start DATA TO PROCESS

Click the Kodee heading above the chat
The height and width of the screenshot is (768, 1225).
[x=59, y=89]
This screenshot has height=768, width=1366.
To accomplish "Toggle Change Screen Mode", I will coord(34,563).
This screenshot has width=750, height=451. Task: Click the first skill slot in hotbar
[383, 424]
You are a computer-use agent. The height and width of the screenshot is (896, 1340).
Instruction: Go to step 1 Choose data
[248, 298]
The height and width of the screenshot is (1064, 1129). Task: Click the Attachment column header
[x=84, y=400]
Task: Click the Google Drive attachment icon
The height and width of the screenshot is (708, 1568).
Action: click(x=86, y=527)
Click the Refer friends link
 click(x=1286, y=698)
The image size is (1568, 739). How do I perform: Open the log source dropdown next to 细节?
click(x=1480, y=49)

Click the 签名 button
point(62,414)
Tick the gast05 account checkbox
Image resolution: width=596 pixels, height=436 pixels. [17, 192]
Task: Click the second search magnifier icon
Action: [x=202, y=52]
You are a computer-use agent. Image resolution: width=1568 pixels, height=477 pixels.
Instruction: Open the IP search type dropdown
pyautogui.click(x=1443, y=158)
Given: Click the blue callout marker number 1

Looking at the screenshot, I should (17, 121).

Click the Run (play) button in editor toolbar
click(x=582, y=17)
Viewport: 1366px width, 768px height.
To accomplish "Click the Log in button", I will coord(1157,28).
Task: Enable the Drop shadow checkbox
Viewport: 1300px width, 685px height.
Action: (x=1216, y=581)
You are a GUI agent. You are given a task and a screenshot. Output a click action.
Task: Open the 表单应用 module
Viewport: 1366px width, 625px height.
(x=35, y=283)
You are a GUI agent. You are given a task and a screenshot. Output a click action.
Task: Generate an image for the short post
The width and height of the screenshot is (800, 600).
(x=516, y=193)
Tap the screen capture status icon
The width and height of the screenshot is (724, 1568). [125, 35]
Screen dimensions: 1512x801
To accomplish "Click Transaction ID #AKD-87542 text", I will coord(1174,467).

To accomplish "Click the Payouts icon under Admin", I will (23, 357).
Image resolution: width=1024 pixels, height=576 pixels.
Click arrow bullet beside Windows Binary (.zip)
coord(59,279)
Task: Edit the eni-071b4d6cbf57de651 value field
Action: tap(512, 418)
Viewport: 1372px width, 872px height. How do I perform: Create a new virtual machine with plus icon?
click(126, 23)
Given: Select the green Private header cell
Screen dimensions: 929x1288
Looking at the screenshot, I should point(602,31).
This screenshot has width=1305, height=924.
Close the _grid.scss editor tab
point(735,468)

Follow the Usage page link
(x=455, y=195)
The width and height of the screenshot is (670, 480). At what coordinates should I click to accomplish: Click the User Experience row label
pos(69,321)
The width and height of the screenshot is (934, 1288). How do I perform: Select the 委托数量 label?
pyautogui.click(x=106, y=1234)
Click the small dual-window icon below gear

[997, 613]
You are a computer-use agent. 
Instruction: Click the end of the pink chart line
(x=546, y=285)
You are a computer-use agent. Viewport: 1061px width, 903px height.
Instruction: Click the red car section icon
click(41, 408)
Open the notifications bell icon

end DATA TO PROCESS

▶ _TASK DESCRIPTION_:
Rewrite all of the entries above, replacing "Instruction" with "Goal" everywhere it occurs and keeping everything else the same.

▶ _CORRECT OUTPUT_:
Click the Kodee heading above the chat
The height and width of the screenshot is (768, 1225).
[x=59, y=89]
This screenshot has height=768, width=1366.
To accomplish "Toggle Change Screen Mode", I will coord(34,563).
This screenshot has width=750, height=451. Task: Click the first skill slot in hotbar
[383, 424]
You are a computer-use agent. The height and width of the screenshot is (896, 1340).
Goal: Go to step 1 Choose data
[248, 298]
The height and width of the screenshot is (1064, 1129). Task: Click the Attachment column header
[x=84, y=400]
Task: Click the Google Drive attachment icon
The height and width of the screenshot is (708, 1568).
Action: click(x=86, y=527)
Click the Refer friends link
 click(x=1286, y=698)
The image size is (1568, 739). How do I perform: Open the log source dropdown next to 细节?
click(x=1480, y=49)

Click the 签名 button
point(62,414)
Tick the gast05 account checkbox
Image resolution: width=596 pixels, height=436 pixels. [17, 192]
Task: Click the second search magnifier icon
Action: [x=202, y=52]
You are a computer-use agent. Image resolution: width=1568 pixels, height=477 pixels.
Goal: Open the IP search type dropdown
pyautogui.click(x=1443, y=158)
Given: Click the blue callout marker number 1

Looking at the screenshot, I should (17, 121).

Click the Run (play) button in editor toolbar
click(x=582, y=17)
Viewport: 1366px width, 768px height.
To accomplish "Click the Log in button", I will coord(1157,28).
Task: Enable the Drop shadow checkbox
Viewport: 1300px width, 685px height.
Action: (x=1216, y=581)
You are a GUI agent. You are given a task and a screenshot. Output a click action.
Task: Open the 表单应用 module
Viewport: 1366px width, 625px height.
(x=35, y=283)
You are a GUI agent. You are given a task and a screenshot. Output a click action.
Task: Generate an image for the short post
The width and height of the screenshot is (800, 600).
(x=516, y=193)
Tap the screen capture status icon
The width and height of the screenshot is (724, 1568). [125, 35]
Screen dimensions: 1512x801
To accomplish "Click Transaction ID #AKD-87542 text", I will coord(1174,467).

To accomplish "Click the Payouts icon under Admin", I will (23, 357).
Image resolution: width=1024 pixels, height=576 pixels.
Click arrow bullet beside Windows Binary (.zip)
coord(59,279)
Task: Edit the eni-071b4d6cbf57de651 value field
Action: tap(512, 418)
Viewport: 1372px width, 872px height. How do I perform: Create a new virtual machine with plus icon?
click(126, 23)
Given: Select the green Private header cell
Screen dimensions: 929x1288
Looking at the screenshot, I should point(602,31).
This screenshot has width=1305, height=924.
Close the _grid.scss editor tab
point(735,468)

Follow the Usage page link
(x=455, y=195)
The width and height of the screenshot is (670, 480). At what coordinates should I click to accomplish: Click the User Experience row label
pos(69,321)
The width and height of the screenshot is (934, 1288). How do I perform: Select the 委托数量 label?
pyautogui.click(x=106, y=1234)
Click the small dual-window icon below gear

[997, 613]
You are a computer-use agent. 
Goal: Click the end of the pink chart line
(x=546, y=285)
You are a computer-use agent. Viewport: 1061px width, 903px height.
Goal: Click the red car section icon
click(41, 408)
Open the notifications bell icon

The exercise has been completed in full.